While I was learning Machine Learning, I made my mind not to use any of the third-party-libraries (including numpy and Pandas) until I got to know what happened in the background and feel okay to use libraries.

It was a bit harder to write everything from scratch. Even the dot product must be written, cause python doesn't have that inbuilt.

Finally, I've felt comfortable and could clearly understand what is happening in the background (cause, Machine Learning is all about Math).

Implementing Stochastic Gradient Descent

Stochastic gradient descent is actually scanning through the training examples, and then it'll take a little gradient descent step with respect to the cost function of just that training example.

The cost function measures how well the hypothesis is doing on a single example.

\[{cost( \Theta, (x^{(i)}, y^{(i)})) = \dfrac{1}{2}(h_\Theta(x^{(i)}) - y^{(i)})^2}\]

\[{J_{train}(\Theta) = \dfrac{1}{m} \sum_{i=1}^{m} cost( \Theta, (x^{(i)}, y^{(i)}))}\]

A dumb Stochastic Gradient Descent Implementation

Using Lists:

def dot(v, w):
    return sum(v_i * w_i for v_i, w_i in zip(v, w))

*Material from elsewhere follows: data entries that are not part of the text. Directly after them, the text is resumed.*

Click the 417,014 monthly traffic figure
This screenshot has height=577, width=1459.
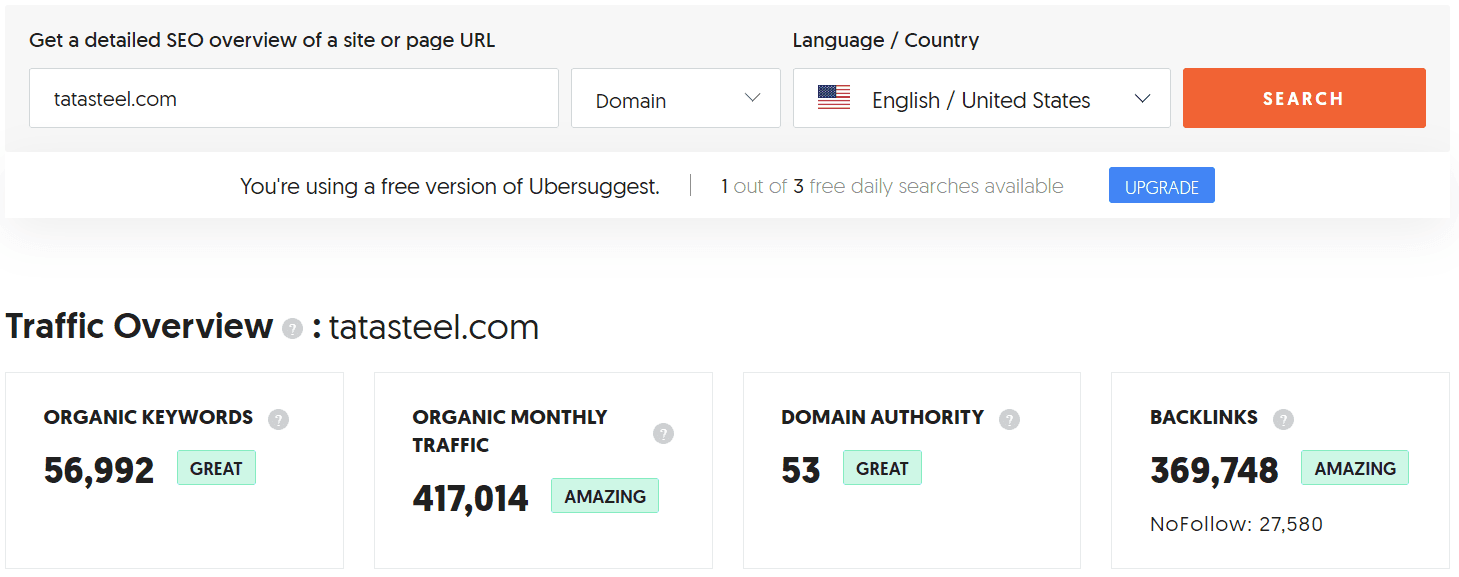470,498
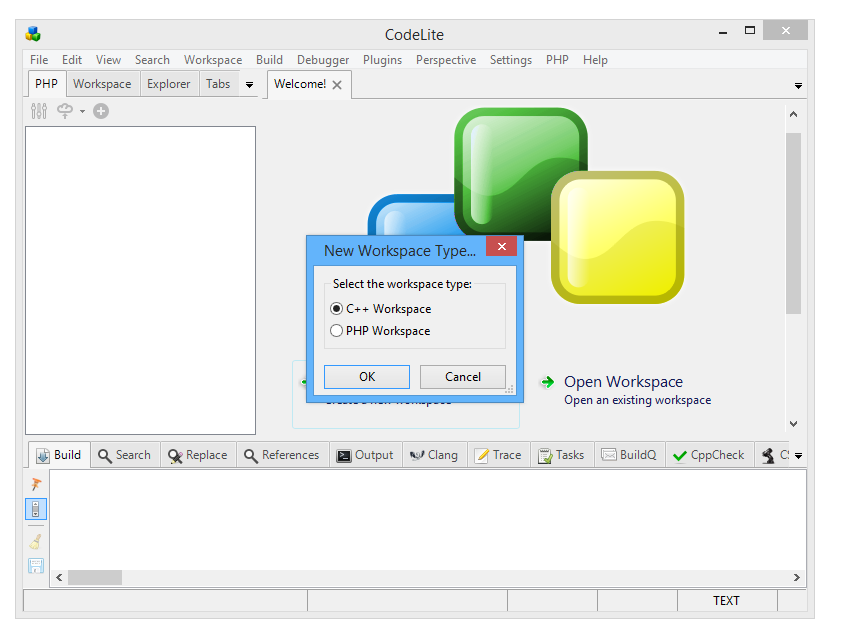Select the PHP Workspace radio button

tap(337, 331)
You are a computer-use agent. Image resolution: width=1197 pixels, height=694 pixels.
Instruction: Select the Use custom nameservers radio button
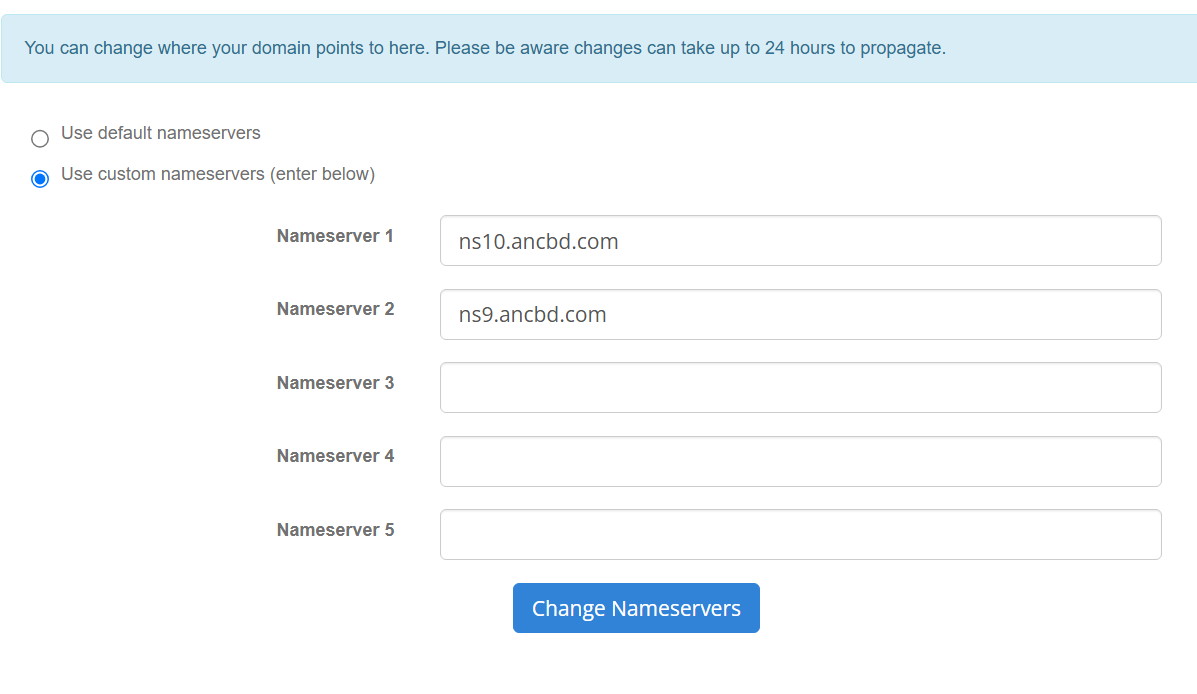[x=40, y=179]
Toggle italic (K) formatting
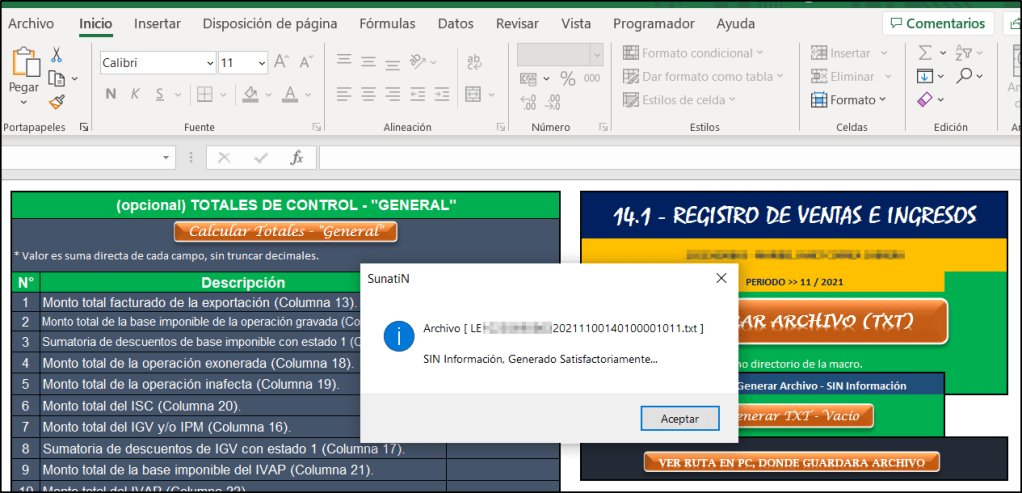Viewport: 1022px width, 493px height. [137, 95]

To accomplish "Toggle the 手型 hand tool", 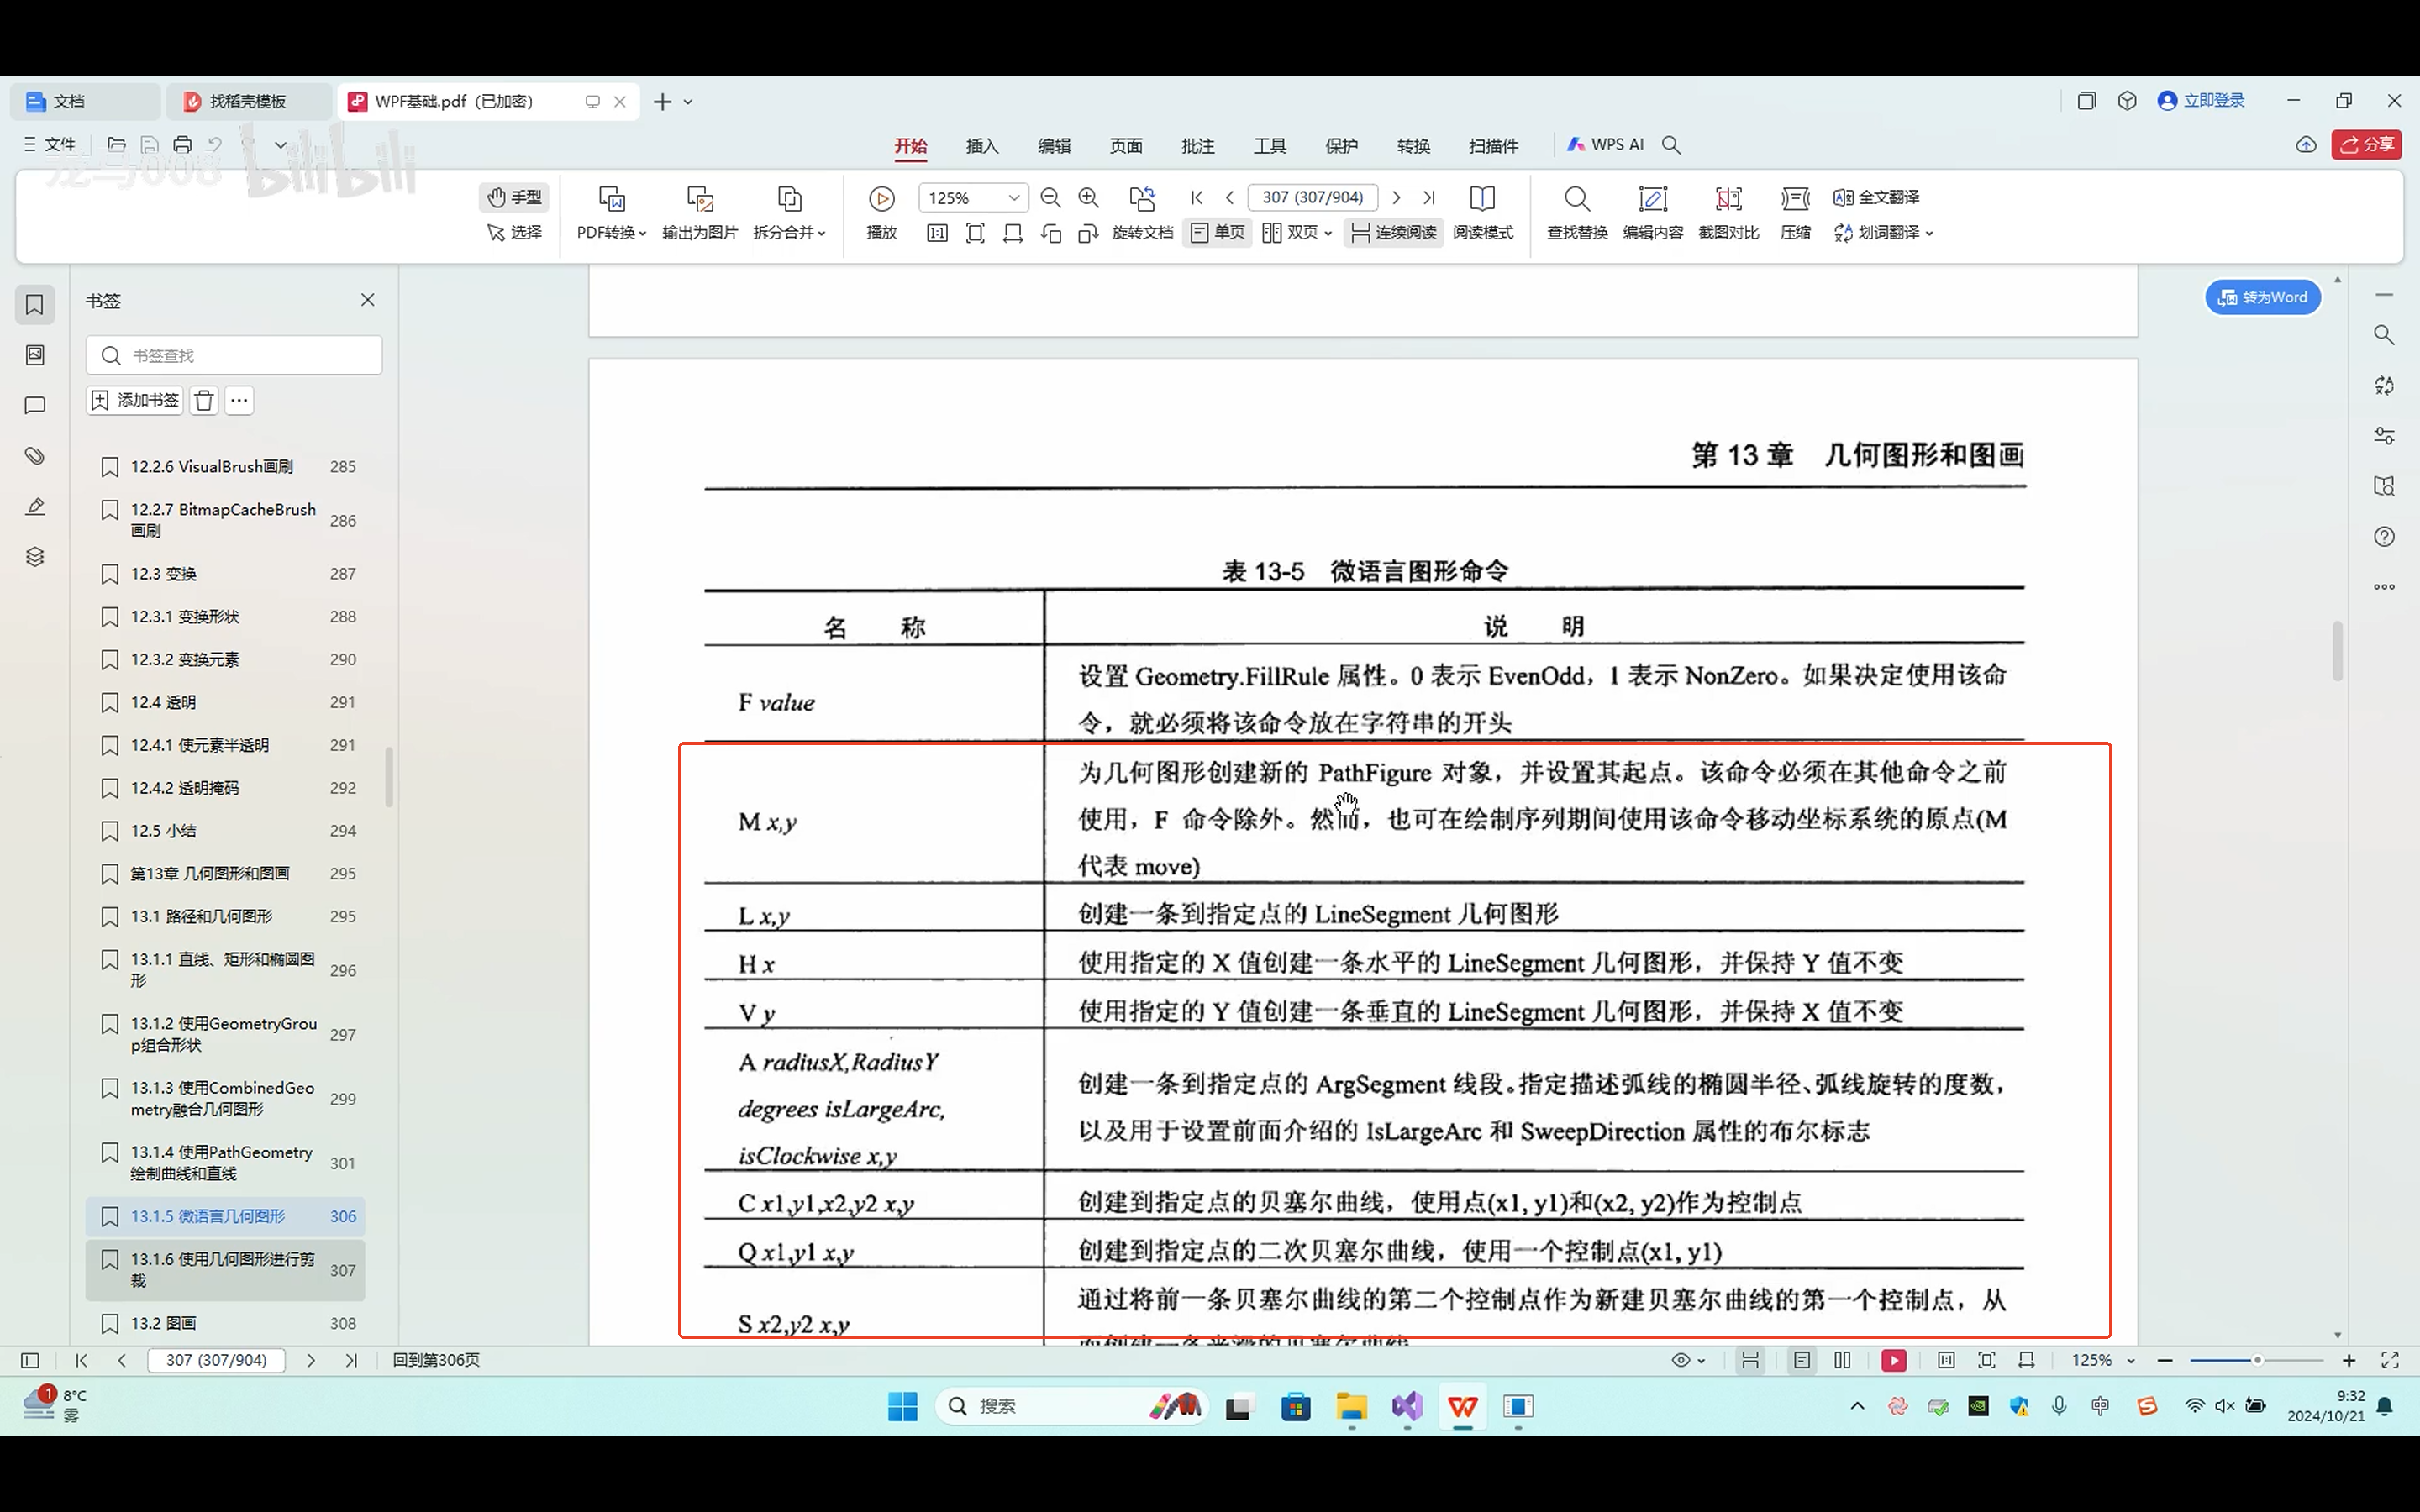I will 514,197.
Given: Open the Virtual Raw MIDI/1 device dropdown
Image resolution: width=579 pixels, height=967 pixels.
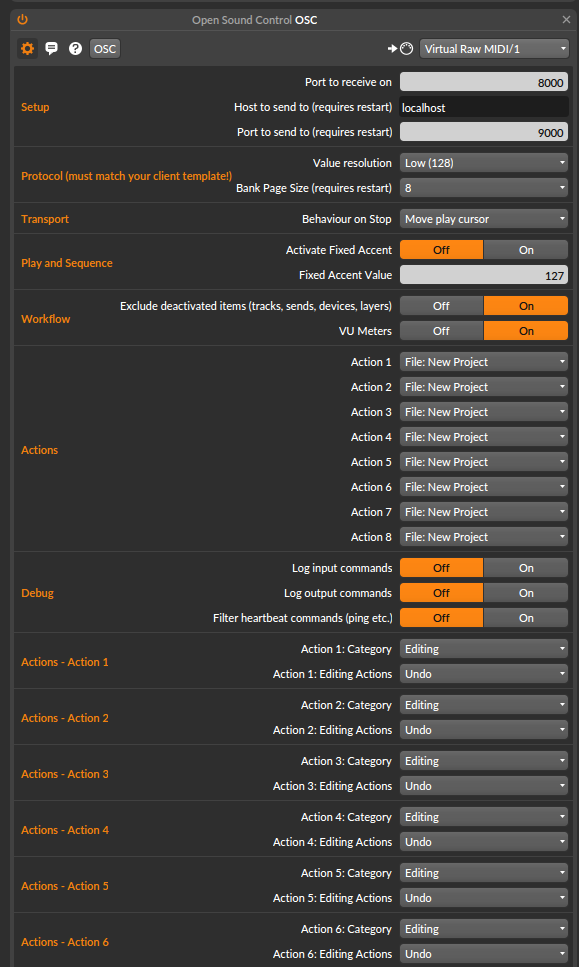Looking at the screenshot, I should 494,47.
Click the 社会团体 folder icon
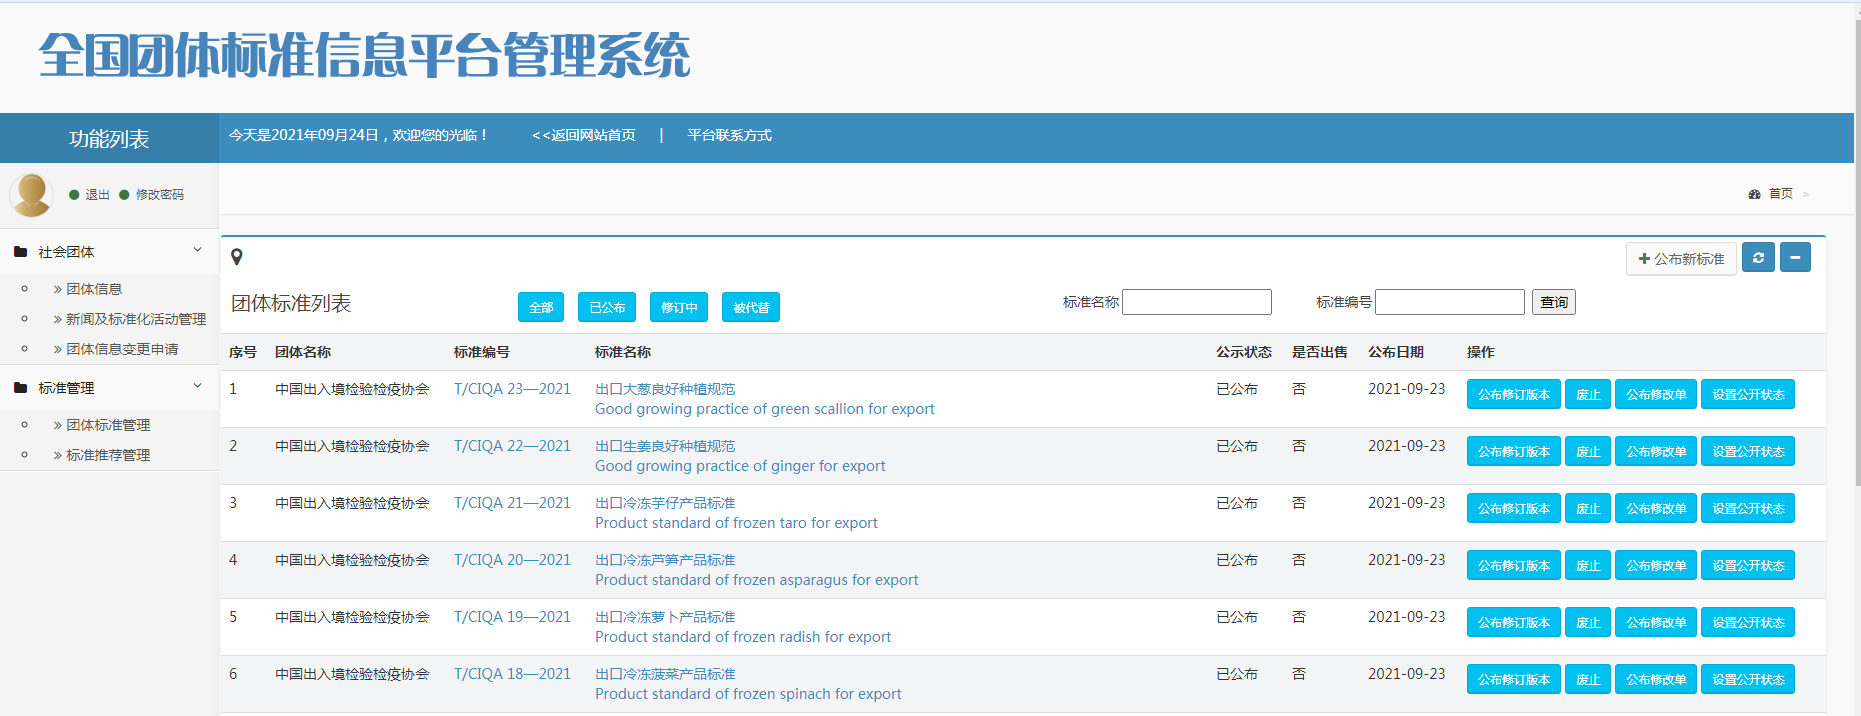 point(20,252)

def predict_multi(x_i, beta):
    return dot(x_i, beta)

def error_multi(beta, x, y):
    return y - predict_multi(x, beta)

def stochastic_gradient_descent(x, y, theta, learning_rate=0.001):
    for _ in range(1500):
        for x_i, y_i in zip(x, y):
            i = 0
            for x_ii, theta_i in zip(x_i, theta):
                theta[i] = theta_i - learning_rate * (-error_multi(theta, x_i, y_i)) * x_ii
                i += 1
    return theta

So, the benchmark results

%timeit stochastic_gradient_descent(multi_data, daily_minutes_good, theta)
1.85 s ± 21.6 ms per loop (mean ± std. dev. of 7 runs, 1 loop each)

Using Numpy:

import numpy as np

def stochastic_gradient_descent_np(x, y, theta, learning_rate=0.001):
    for _ in range(1500):
        for x_i, y_i in zip(x, y):
            theta = theta - learning_rate * (np.sum(x_i * theta) - y_i) * x_i
    return theta

That's it, boom. The Numpy implementation of Gradient Descent actually uses a vectorized implementation.

Benchmark using Numpy:

%timeit stochastic_gradient_descent_np(np_multi_data, np_daily, np_theta)
1.96 s ± 7.53 ms per loop (mean ± std. dev. of 7 runs, 1 loop each)

Using Numpy doesn't just make the implementation simpler but also faster.